Hope and Aid Direct
- Established: 24 August 1999
- Registration no.: 1077146
- Legal status: Registered charity
- Focus: Humanitarian aid
- Location: Essex CM4 9EE, United Kingdom;
- Head of Operations: Charles Storer MBE
- Revenue: £112,056 (2024)
- Staff: 0 (2025)
- Volunteers: 50 (2025)
- Website: www.hopeandaiddirect.org
- Formerly called: Convoy of Hope and Aid Direct

= Hope and Aid Direct =

Humanitarian aid charity

Hope and Aid Direct is a volunteer-led, UK based humanitarian aid  non-governmental organization (NGO) founded in 1999 in response to the conflict between to Croatia, Bosnia and Serbia. Their motto is "Taking Hope and Aid not Sides". It operates across mainland Europe and beyond, where it can provide direct tangible support to those in need.

1999 – 2020: Hope and Aid Direct's modus operandi was that volunteers raised their own funds, collected and packed aid into hired lorries and drove these out twice a year in convoys across Europe, In partnership with NGOs volunteers handed aid directly to people who needed it most.  Hope and Aid Direct volunteers were also involved in projects such as rebuilding and renovating schools and  orphanages, installing sanitation systems into collective centers, setting up income generation projects and delivering aid for third parties who would not be as welcome in some areas. Countries of operation included: Croatia, Bosnia, Kosova, Montenegro, Serbia (1999–2015).

The 2015 European migrant crisis took Hope and Aid Direct volunteers direction of travel and aid distribution to mainland Greece, the Greek Islands and Serbia where urgent support was needed to support the movement of refugees and migrants into Europe, mainly from the Middle East. It also started its support to grassroots organizations in France to provide tents and sleeping bags (this support continues with annual collections and deliveries to Calais and Dunkirk).

2020:During the COVID-19 pandemic, Hope and Aid Direct volunteers used its resources (lorries and personnel) to transport PPE equipment to frontline NHS staff working in hospitals across the UK.

2021 –2023: Overseas operations continued in France, as Hope and Aid Direct responded to the Russo-Ukrainian war . Hope and Aid Direct altered its operational model in order to deal with the sheer volume of aid being required and being offered and acquired free storage facilities in Essex where aid was sorted by local volunteers. Onward transportation was to Poland, Romania, Slovakia and Moldova, neighboring countries around Ukraine where Ukrainians had fled, and for onward transportation into Ukraine by partner NGOs.

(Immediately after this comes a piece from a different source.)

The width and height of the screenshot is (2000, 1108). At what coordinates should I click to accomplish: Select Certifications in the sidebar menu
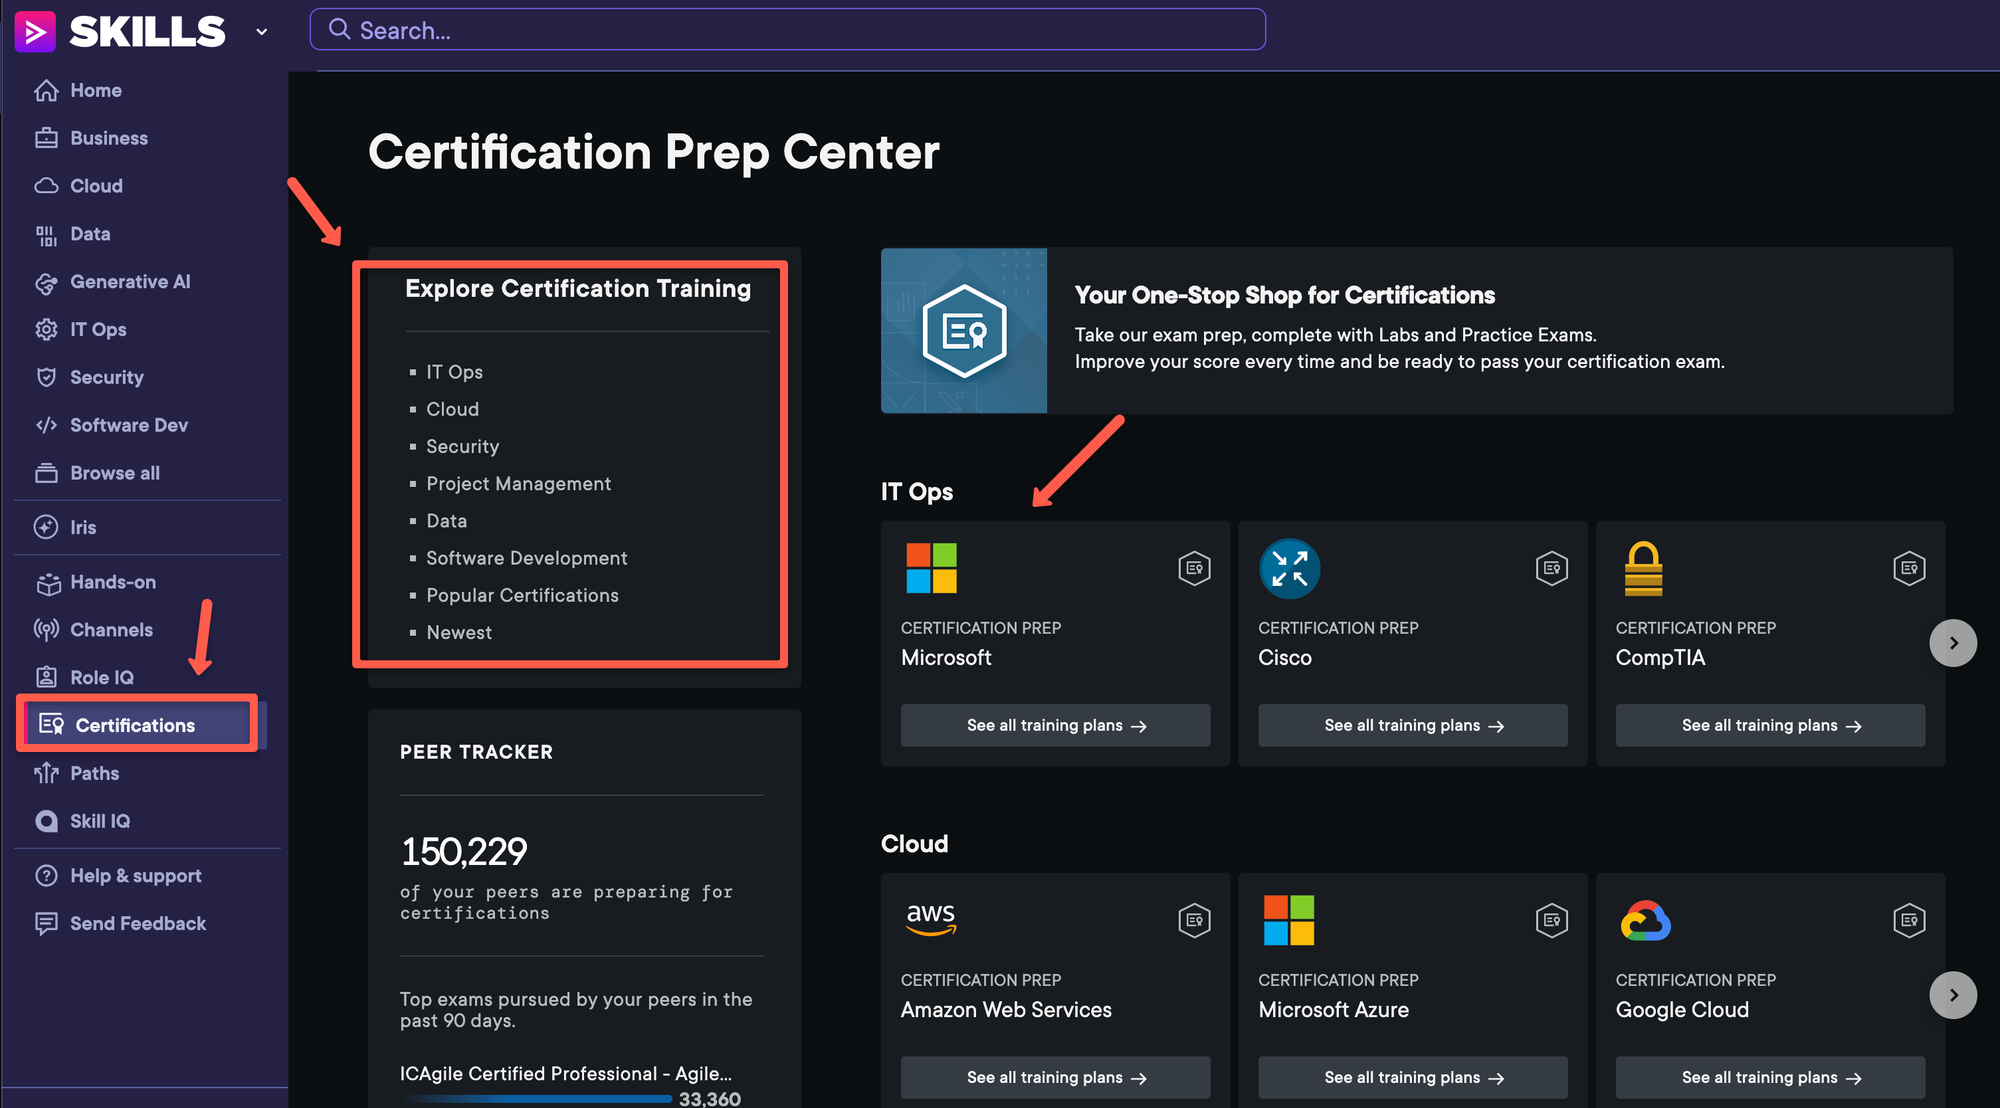[x=134, y=725]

2022 – date: Hope and Aid Direct's main focus continues to be Ukraine and uses a backloading cost-effective model to regularly transport essential aid directly into Ukraine (backloading is where a logistics provider, uses the available, otherwise empty space on a Ukrainian truck that has come to the UK, to transport goods during a return journey. This reduces fuel costs and environmental impact while offering lower rates to customers, e.g. in this case, Hope and Aid Direct).

On average the charity has sent and continues to send at least one 40-foot articulated lorry per month to Kyiv for onward distribution by local partners directly into the hands of those in need – community members and service providers - to allow access to essential services and supplies. As of January 2026, 95 shipments of essential aid have been made directly to Ukraine.

Aid continues to be collected by volunteers across the UK and transported to a central Essex store, where a team of core volunteers sort, pack and load humanitarian aid onto the lorries for transportation to Ukraine.

In addition, the charity continues to support refugees and migrants in France with the annual collection of tents and sleeping bags that are salvaged from festivals in the UK and transported to France.  In 2025, it also responded to the Gaza war to provide funds for much needed food through trusted NGOs working in the Gaza strip.

In 2025 Hope and Aid Direct launched a new initiative ‘Donate to Divert’ to redirect surplus goods, considered as waste by corporate companies, away from landfill and incineration and into the hands of those who need it the most.

Volunteers consist of a diverse group of people from across the UK. Over the years volunteers have also been involved in responding to other crisis, where for example, in 2004, three volunteers joined an international charity response in Sri Lanka in the aftermath of the Indian Ocean earthquake and tsunami; in 2012 and 2013, Hope and Aid Direct responded to man-made and natural disasters in Syria and the Philippines (Typhoon Haiyan) where goods were sourced in the UK and shipped out to partners to provide essential support to those affected.